● Text for analysis
┄┄┄┄┄┄┄┄┄┄┄┄┄┄┄┄┄┄┄┄

I would like to think this is true, but in antirealism, as in Hume (and Berekely before him,) the theoretical annihilation of reality leaves the everyday world untouched. Common sense is all you need for that, and no one need confuse themselves wondering how other scientific results connect together.

Ideally, I would hope that our common sense would connect to our scientific picture of reality in some coherent way. Otherwise, all that “common sense” does is punt the question of reliability of evidence.

Near as I can tell, scientists like the common man are encouraged to take things at face value, just so long as they don’t get uppity.

Not sure what you mean here. Encouraged by whom? “Face value” is a tough thing to determine when you’re talking about complicated observations that are mediated by layers of technology. What is a “face value” reading of an fMRI scan or an observation of extragalactic structure? I don’t think there’s a really sensible way to apply that term in many cases.

But that’s me. Every time a scientist says all scientific claims are provisional is denying that facts that have been long corrected are still not reliable descriptions of reality, but temporary assertions awaiting replacement by something better, is basically denying that science finds out anything about reality.

I think this is a most ungenerous interpretation of what scientists mean when they say that. “Provisional” is merely an admission that we could be wrong about something; it’s not an admission that we don’t find out anything about reality. I don’t know for a fact, but am willing to bet that if you talked to most physicists, you would find that they subscribe to just the kind of realist position you’re advocating. They merely acknowledge that the reality might be different from the currently accepted picture, which is healthy and normal. Especially when you get into the weeds of dealing with very complex systems to say that a result is “provisional” is to point out that we might discover that mechanisms whose individual operations we have characterized very well might exhibit collective behavior that is unexpected from a “naive” analysis of individual components.

┄┄┄┄┄┄┄┄┄┄┄┄┄┄┄┄┄┄┄┄

● Extracted entries
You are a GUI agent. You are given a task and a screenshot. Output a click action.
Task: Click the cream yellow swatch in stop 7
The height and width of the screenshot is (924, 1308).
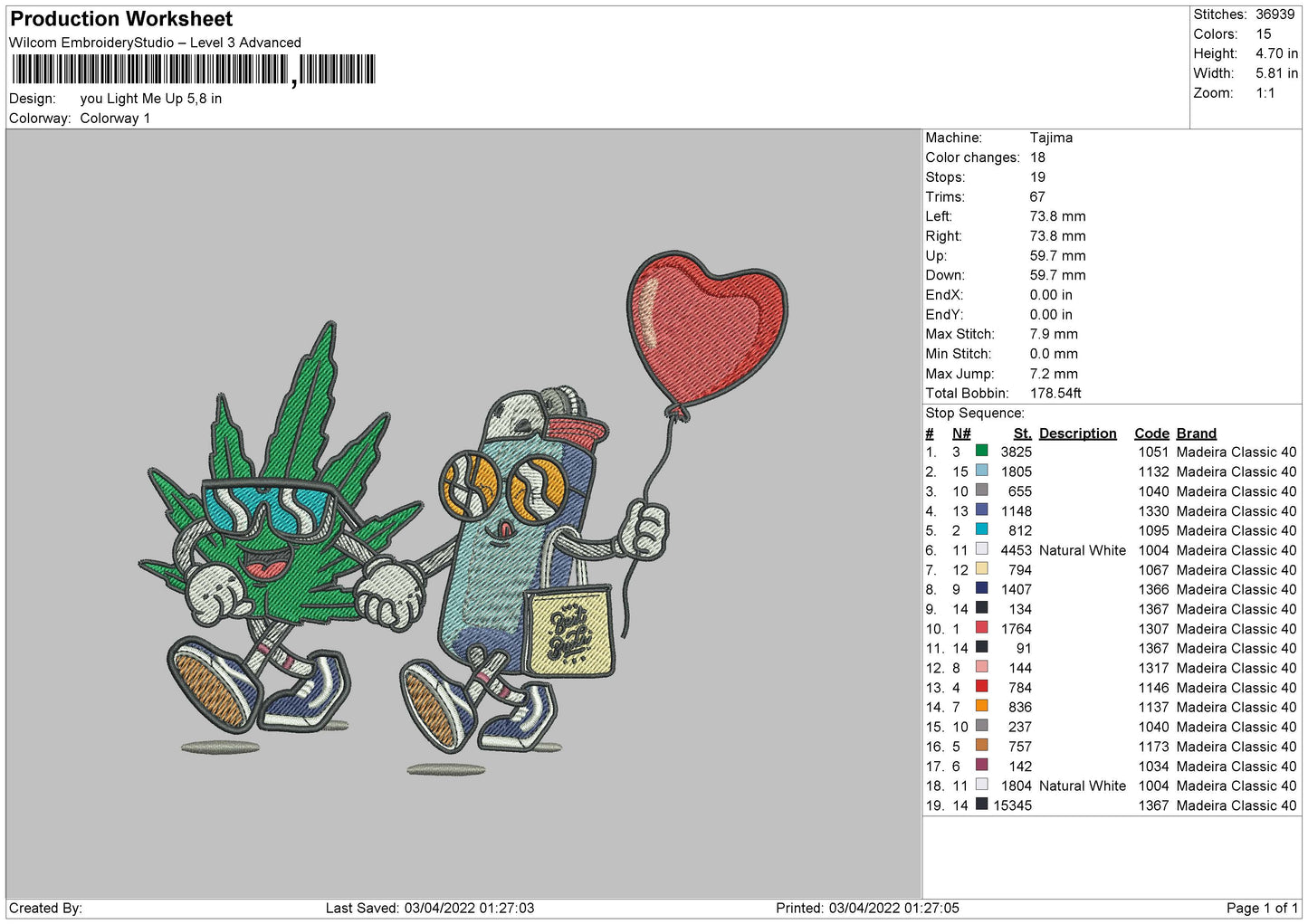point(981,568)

┄┄┄┄┄┄┄┄┄┄┄┄┄┄┄┄┄┄┄┄

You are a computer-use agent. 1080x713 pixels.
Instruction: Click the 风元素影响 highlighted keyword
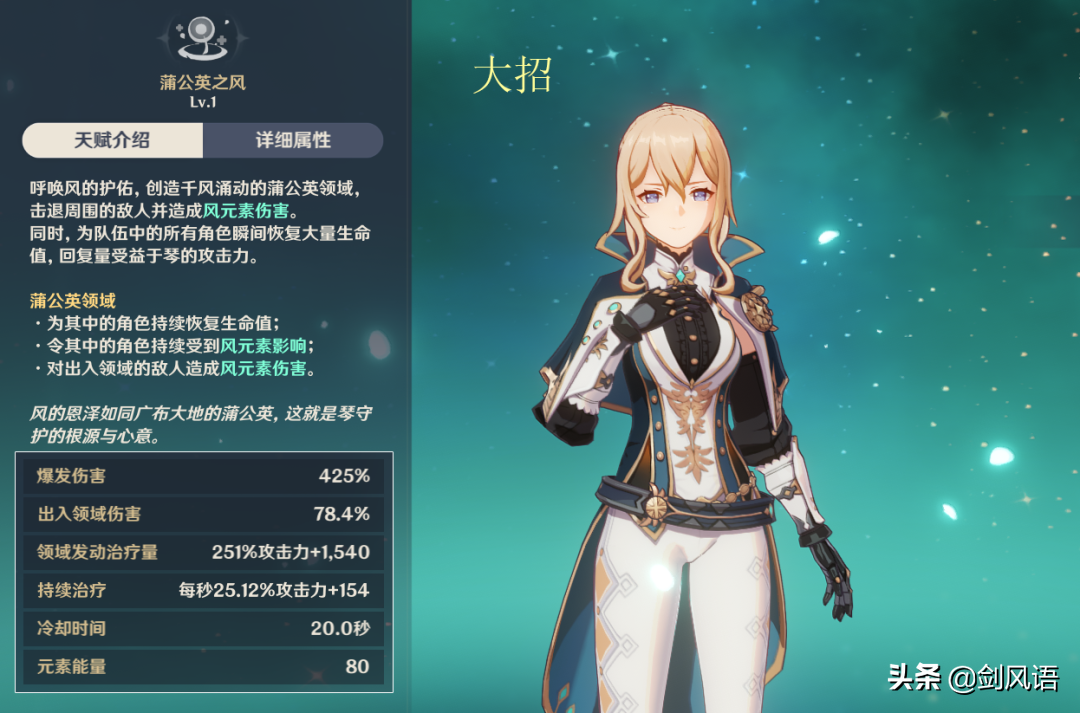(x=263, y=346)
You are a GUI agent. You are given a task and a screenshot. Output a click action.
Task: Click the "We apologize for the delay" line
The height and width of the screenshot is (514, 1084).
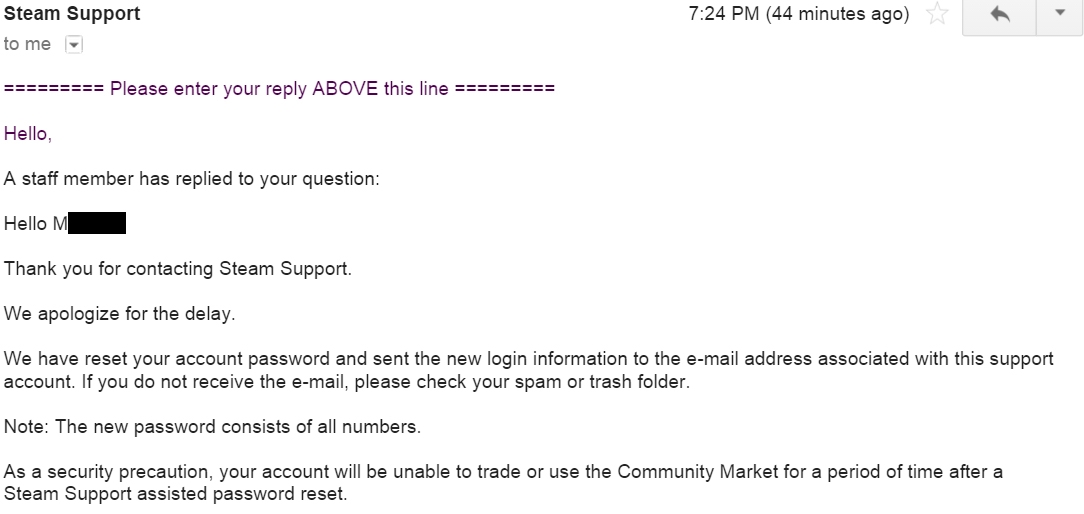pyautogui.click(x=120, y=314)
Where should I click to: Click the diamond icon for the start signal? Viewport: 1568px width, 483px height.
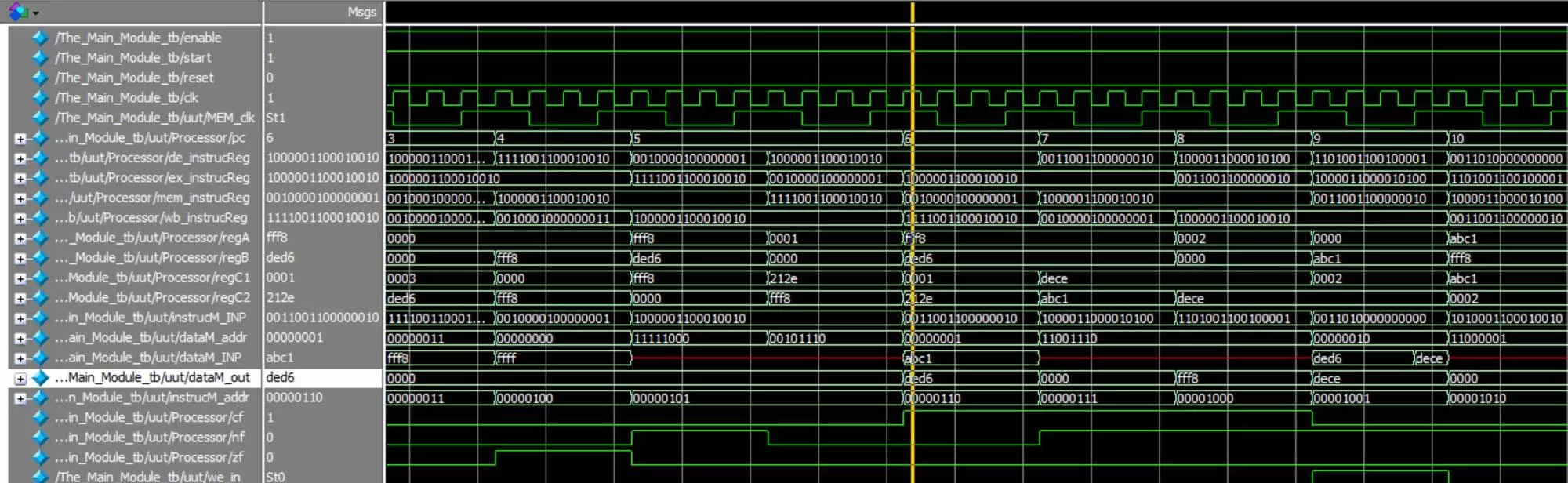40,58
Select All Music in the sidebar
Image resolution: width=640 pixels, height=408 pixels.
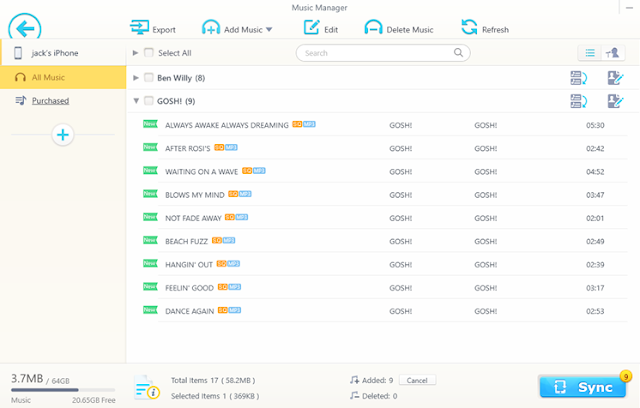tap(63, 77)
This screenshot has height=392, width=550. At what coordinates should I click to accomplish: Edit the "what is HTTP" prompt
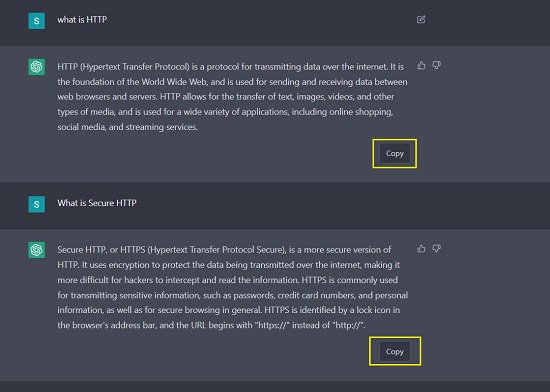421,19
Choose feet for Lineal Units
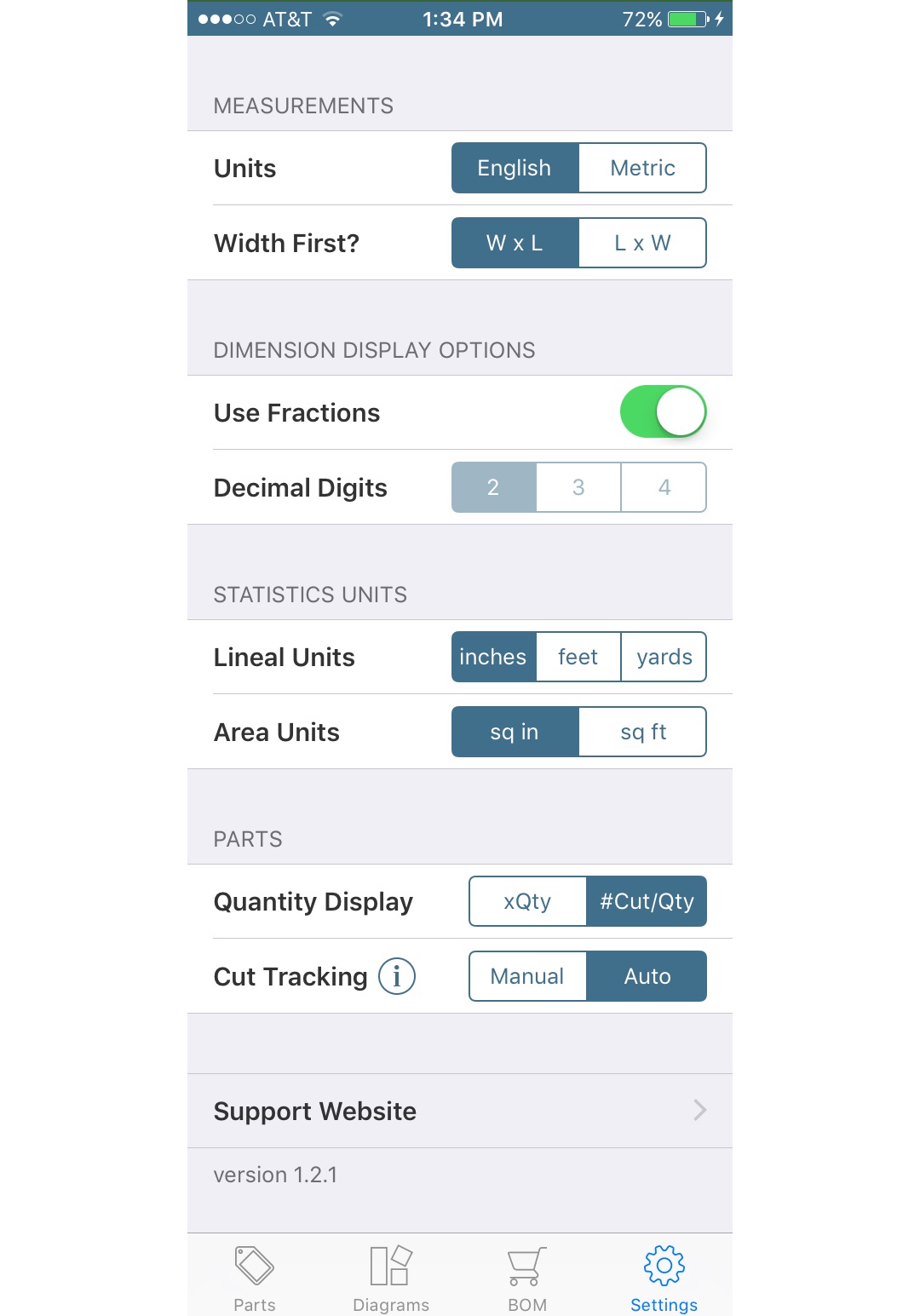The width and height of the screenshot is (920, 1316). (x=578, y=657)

┄┄┄┄┄┄┄┄┄┄┄┄┄┄┄┄┄┄┄┄

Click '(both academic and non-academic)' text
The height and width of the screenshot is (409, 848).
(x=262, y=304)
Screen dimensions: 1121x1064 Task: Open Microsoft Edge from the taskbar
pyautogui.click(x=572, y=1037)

┄┄┄┄┄┄┄┄┄┄┄┄┄┄┄┄┄┄┄┄

● Exercise tasks
• A. Using the text on realism and science, decide whether each statement below agrees with it. Answer yes or no for each, and quote the deciding words exactly.
(i) The text describes "provisional" as an admission that we could be wrong about something.
(ii) The text claims that a face value reading of complicated observations is easy to determine.
(iii) The text expresses a hope that common sense would connect to the scientific picture of reality in a coherent way.
• B. Answer these questions from the text on realism and science.
(i) In antirealism, what does the opening sentence say leaves the everyday world untouched?
(ii) Which two observations does the text give as examples when questioning what a "face value" reading means?
(iii) Which scientists does the text bet would subscribe to a realist position?
• C. From the text on realism and science, reproduce the part that opens with the words containing "I would like" and closes with "results connect together.".

● Solutions below
• A.
(i) Yes: "“Provisional” is merely an admission that we could be wrong about something"
(ii) No: "“Face value” is a tough thing to determine when you’re talking about complicated observations that are mediated by layers of technology."
(iii) Yes: "Ideally, I would hope that our common sense would connect to our scientific picture of reality in some coherent way."

• B.
(i) The theoretical annihilation of reality.
(ii) An fMRI scan and an observation of extragalactic structure.
(iii) Most physicists.

• C.
I would like to think this is true, but in antirealism, as in Hume (and Berekely before him,) the theoretical annihilation of reality leaves the everyday world untouched. Common sense is all you need for that, and no one need confuse themselves wondering how other scientific results connect together.